### [RECORD EXCERPTS]
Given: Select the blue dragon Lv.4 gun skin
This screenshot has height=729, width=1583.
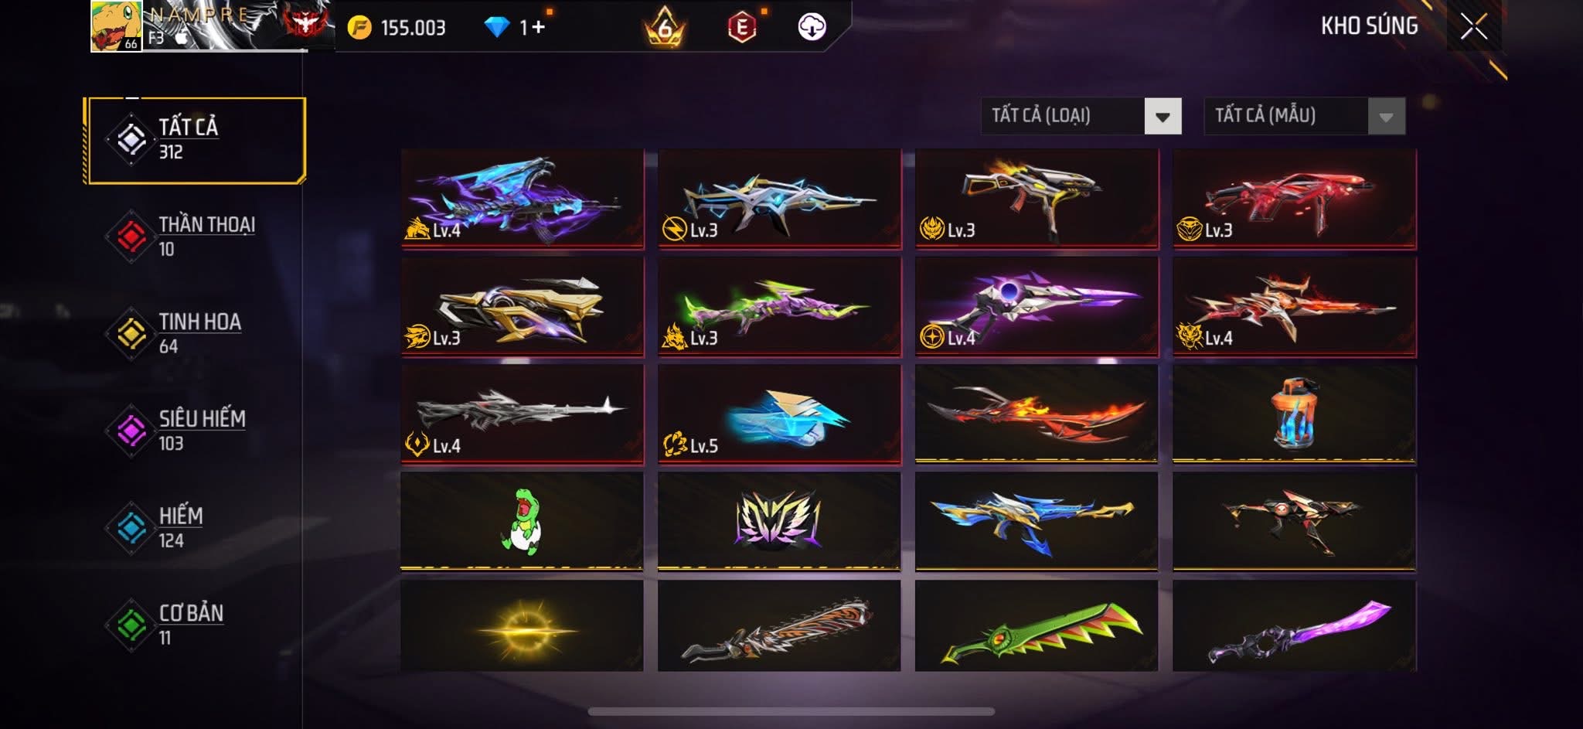Looking at the screenshot, I should 522,199.
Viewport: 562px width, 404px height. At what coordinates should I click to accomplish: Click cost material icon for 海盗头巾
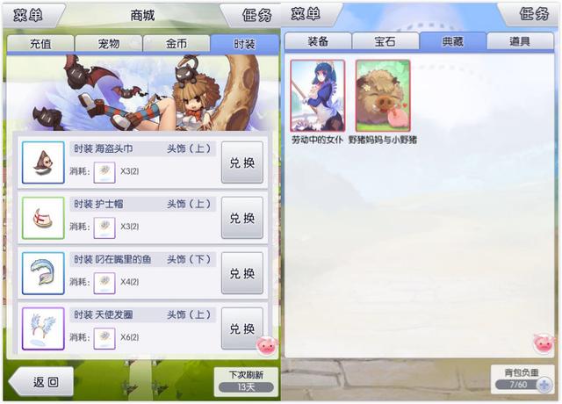[x=104, y=172]
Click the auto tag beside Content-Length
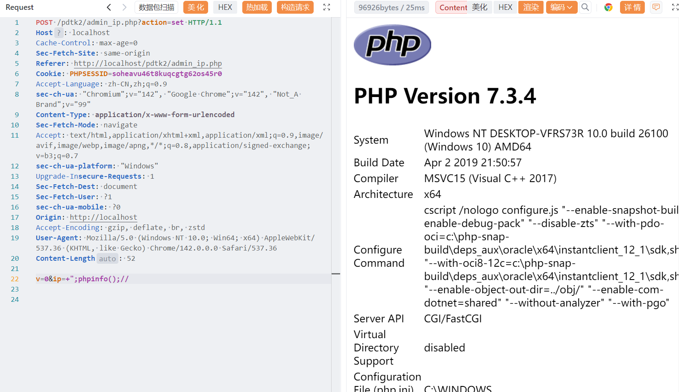Image resolution: width=679 pixels, height=392 pixels. [x=107, y=259]
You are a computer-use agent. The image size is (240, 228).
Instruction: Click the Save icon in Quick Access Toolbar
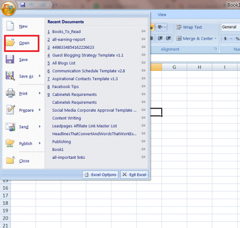click(23, 5)
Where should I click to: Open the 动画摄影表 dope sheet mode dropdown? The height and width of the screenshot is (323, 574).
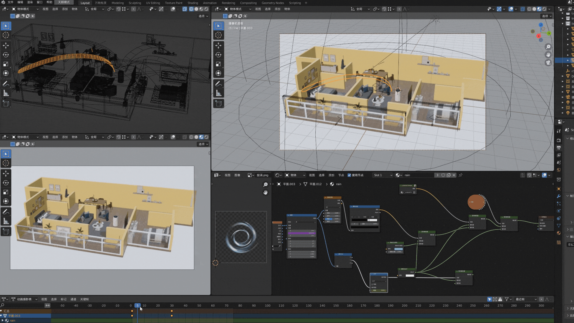point(25,299)
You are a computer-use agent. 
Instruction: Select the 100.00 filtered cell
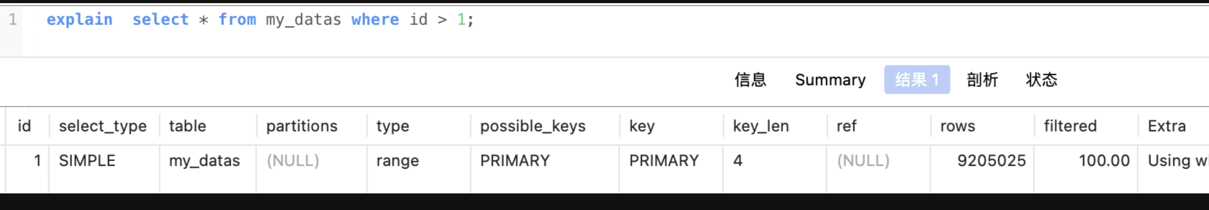click(x=1103, y=161)
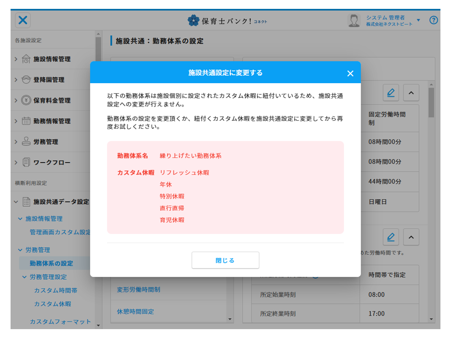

### [TASK PROMPT]
Convert the listing above into a Markdown table with the columns Row and Line, giving each line of the listing its own numbered row. Skip blank lines and leave the pictures out.

### [EXERCISE RESULT]
| Row | Line |
|---|---|
| 1 | Given: Select the blue dragon Lv.4 gun skin |
| 2 | This screenshot has height=729, width=1583. |
| 3 | Looking at the screenshot, I should 522,199. |
| 4 | Viewport: 562px width, 404px height. At what coordinates should I click to accomplish: Click cost material icon for 海盗头巾 |
| 5 | [x=104, y=172] |
| 6 | Click the auto tag beside Content-Length |
| 7 | Image resolution: width=679 pixels, height=392 pixels. [x=107, y=259] |
| 8 | You are a computer-use agent. The image size is (240, 228). |
| 9 | Instruction: Click the Save icon in Quick Access Toolbar |
| 10 | click(23, 5) |
| 11 | Where should I click to: Open the 动画摄影表 dope sheet mode dropdown? The height and width of the screenshot is (323, 574). |
| 12 | point(25,299) |
| 13 | You are a computer-use agent.  |
| 14 | Instruction: Select the 100.00 filtered cell |
| 15 | click(x=1103, y=161) |